Your instructions: Return every line of the entries below that contains the string "Where". Case is significant.

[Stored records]
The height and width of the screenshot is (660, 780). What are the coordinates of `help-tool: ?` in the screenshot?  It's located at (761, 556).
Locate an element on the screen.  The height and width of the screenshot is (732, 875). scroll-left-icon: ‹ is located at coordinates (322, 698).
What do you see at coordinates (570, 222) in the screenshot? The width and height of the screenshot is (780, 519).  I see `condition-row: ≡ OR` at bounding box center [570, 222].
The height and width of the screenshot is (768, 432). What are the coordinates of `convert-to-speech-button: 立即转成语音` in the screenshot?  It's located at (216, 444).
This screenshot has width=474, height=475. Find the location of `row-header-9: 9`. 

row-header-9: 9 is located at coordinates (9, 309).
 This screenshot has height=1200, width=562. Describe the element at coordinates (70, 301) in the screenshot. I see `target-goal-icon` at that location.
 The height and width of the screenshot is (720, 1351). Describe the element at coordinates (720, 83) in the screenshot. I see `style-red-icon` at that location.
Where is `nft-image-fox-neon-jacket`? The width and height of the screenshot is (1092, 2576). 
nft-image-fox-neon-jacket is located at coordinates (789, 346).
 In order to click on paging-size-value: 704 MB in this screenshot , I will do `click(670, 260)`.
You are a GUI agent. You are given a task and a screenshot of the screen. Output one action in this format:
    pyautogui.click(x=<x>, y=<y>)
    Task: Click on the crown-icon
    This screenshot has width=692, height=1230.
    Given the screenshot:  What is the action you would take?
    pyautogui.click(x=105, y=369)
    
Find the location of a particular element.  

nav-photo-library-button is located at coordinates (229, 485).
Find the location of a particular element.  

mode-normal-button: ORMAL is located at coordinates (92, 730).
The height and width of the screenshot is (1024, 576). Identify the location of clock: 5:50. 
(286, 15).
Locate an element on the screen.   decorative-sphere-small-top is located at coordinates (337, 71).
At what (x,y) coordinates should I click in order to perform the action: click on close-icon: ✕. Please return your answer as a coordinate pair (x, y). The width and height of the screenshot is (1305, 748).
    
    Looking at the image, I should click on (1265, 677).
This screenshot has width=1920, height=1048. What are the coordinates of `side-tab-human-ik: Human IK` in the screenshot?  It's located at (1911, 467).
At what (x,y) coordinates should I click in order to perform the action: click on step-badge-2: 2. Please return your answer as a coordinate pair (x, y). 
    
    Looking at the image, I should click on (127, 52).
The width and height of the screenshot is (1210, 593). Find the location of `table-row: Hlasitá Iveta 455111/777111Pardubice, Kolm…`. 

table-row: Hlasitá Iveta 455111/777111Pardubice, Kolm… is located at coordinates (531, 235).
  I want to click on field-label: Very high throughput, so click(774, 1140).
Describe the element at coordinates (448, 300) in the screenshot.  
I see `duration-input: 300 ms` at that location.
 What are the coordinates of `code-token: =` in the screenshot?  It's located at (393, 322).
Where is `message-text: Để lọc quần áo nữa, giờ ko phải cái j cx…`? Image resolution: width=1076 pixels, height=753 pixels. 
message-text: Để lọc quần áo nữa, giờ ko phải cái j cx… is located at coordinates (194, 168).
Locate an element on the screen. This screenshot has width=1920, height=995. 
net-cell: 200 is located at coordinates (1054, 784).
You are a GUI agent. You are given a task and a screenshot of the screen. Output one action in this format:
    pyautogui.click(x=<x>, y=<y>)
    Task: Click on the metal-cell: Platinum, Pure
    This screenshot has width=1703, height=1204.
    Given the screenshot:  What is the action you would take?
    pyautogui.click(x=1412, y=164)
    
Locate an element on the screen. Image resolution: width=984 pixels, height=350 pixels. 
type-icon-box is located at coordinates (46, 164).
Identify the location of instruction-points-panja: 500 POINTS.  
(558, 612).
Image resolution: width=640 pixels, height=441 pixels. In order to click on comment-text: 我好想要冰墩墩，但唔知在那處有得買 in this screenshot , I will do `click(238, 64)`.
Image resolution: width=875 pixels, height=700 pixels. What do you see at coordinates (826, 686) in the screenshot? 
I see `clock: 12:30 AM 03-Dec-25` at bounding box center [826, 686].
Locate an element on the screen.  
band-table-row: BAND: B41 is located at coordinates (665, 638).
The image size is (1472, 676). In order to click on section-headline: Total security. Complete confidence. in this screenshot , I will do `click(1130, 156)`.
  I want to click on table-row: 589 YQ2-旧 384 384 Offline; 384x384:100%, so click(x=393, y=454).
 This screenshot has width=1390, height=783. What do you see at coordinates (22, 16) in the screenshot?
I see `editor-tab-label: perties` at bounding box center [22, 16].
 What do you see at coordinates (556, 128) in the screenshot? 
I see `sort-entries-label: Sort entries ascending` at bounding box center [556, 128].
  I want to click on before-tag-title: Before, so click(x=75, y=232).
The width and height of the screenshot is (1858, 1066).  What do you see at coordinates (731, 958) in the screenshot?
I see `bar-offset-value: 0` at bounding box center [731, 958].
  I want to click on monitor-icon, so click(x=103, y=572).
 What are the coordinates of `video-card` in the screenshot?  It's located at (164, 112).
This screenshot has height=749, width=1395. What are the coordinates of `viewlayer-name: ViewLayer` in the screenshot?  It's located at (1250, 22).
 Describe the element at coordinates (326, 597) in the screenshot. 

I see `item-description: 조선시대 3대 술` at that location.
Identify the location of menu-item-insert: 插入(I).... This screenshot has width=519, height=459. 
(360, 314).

Completed task:
Where is `nft-image-fox-neon-jacket`? The width and height of the screenshot is (1092, 2576). 
Where is `message-text: Để lọc quần áo nữa, giờ ko phải cái j cx…`? Image resolution: width=1076 pixels, height=753 pixels. 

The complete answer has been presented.